2. Your PayPal Accounts Are Vulnerable
Paypal’s seller protection potentially sounds great. If you sell anything through their platform, your business will be treated fairly if there is a dispute, right? The fine print insinuates the answer is “No.”
In reality, the User Agreement offers a merchant very few ironclad protections on their sales and finances. Paypal’s seller protection does not cover anything without a tracking number, such as a digital products or computer downloads. Not membership dues. Not services. They only protect physical products you ship with a tracking number. If a customer claims they never received their purchase, you are pitted against a much more robust Buyer Protection Policy with few, if any, defenses in your favor. The protection is not perfect on qualifying items either. You could still lose both the item and the income if PayPal deems your item was “not as described.”

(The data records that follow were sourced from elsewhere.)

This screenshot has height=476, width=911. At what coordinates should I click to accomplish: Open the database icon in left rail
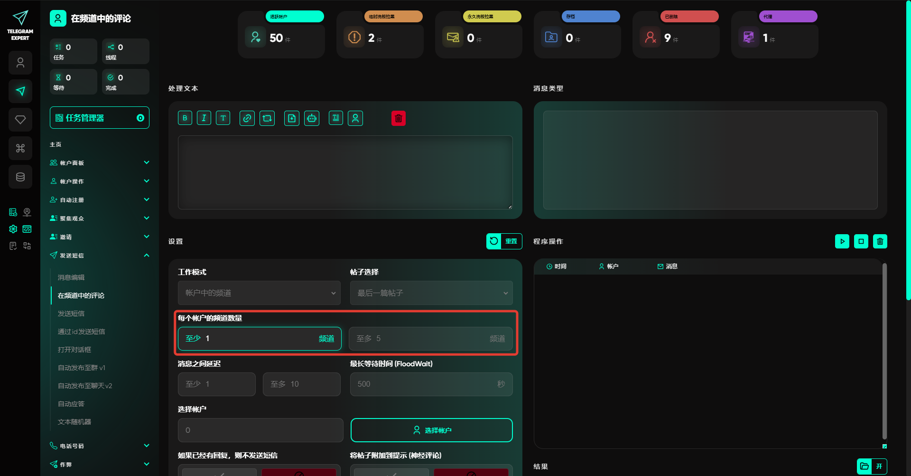coord(20,177)
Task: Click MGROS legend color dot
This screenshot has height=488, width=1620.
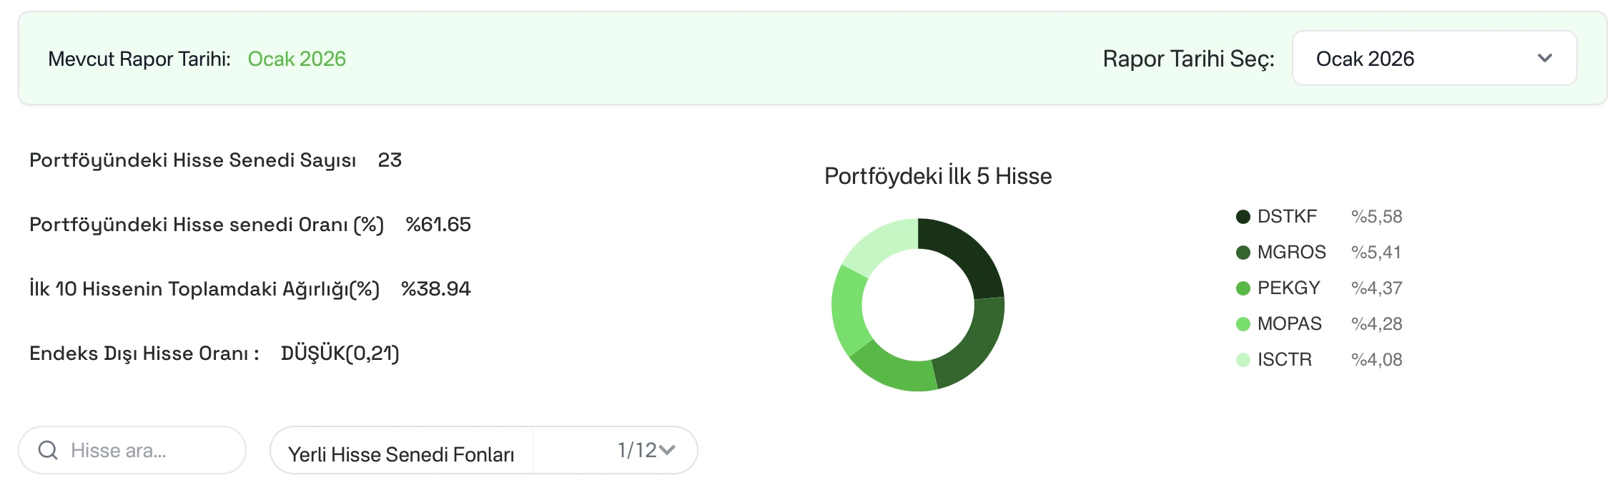Action: pyautogui.click(x=1243, y=253)

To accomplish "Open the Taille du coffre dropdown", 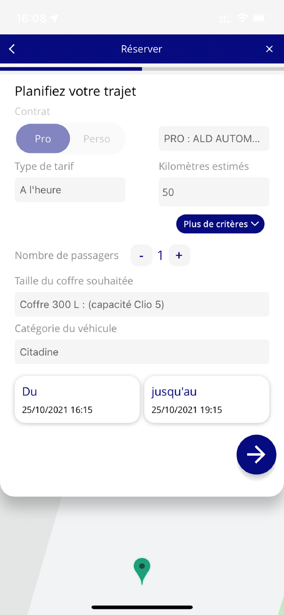I will pos(142,304).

According to item 4.3 and section 10 in the agreement, a merchant is fully liable for any income. “When you receive a payment, you are liable to PayPal for the full amount plus any fees if the payment is invalidated for any reason.” It doesn’t matter if you sent the right item, if the package was lost in the mail, or if you were victim to a scam. Paypal expects you to pay for any money they lose settling a dispute or charge-back. They may request compliance or they might deduct it from your balance. If the funds aren’t there, section 10 gives them permission to charge your bank and credit cards.
The frustrations of mandated returns don’t stop there. Melissa Johnson points out that PayPal may choose to freeze your account without warning. And it is not a small inconvenience either. In fact, it can take weeks or months to resolve the conflict. If Paypal is your only small business checking account, all your assets are out of your reach without warning – that’s your entire account, not just the amount in dispute. This is definitely a situation none of us ever want to wake-up to.
3. PayPal is Limited
Paypal is very popular, yet it is not as versatile as a regular business checking account. Many utilities, property management companies, suppliers, and credit cards don’t accept Paypal as a payment source. A Paypal account doesn’t offer a bank routing number, checkbook, or a debit card to take care of your immediate business needs. At best you could apply for their third-party regulated credit card.
A PayPal account does not help you attain capital for your business from other sources. In my article about attaining small business loans, I mention that business credit is crucial. It can make or break your chances of attaining a small business loan at a good rate. Paypal, however, does not affect your credit rating at all. Not even when you open up a line of credit with them. It can’t hurt your rating, but it can’t help you either. It benefits you in no way whatsoever.
If you have bad credit, you can still attain a small business loan through alternative lenders such as United Capital Source, but business loan companies will request several years worth of former bank and financial statements. I emphasize bank accounts. Since PayPal is not recognized as a bank, it does not count in most small business loan evaluations. Only a fraction of traditional bank loans will accept Paypal to prove income, to deposit loan funds, or for monthly payments. It is not given the same weight and consideration of a checking account from a federally approved and FDIC insured bank.
Although PayPal markets itself as the ideal solution for your business needs, keep in mind it doesn’t provides services as a bank would. It can quickly turn into a business nightmare at their discretion. Paypal also does not help your credit score or banking records when you apply for a small business loan. This platform is still not as accepted and accessible as a bank-backed account. For all these reasons, PayPal has its uses, but your business checking account is not one of them.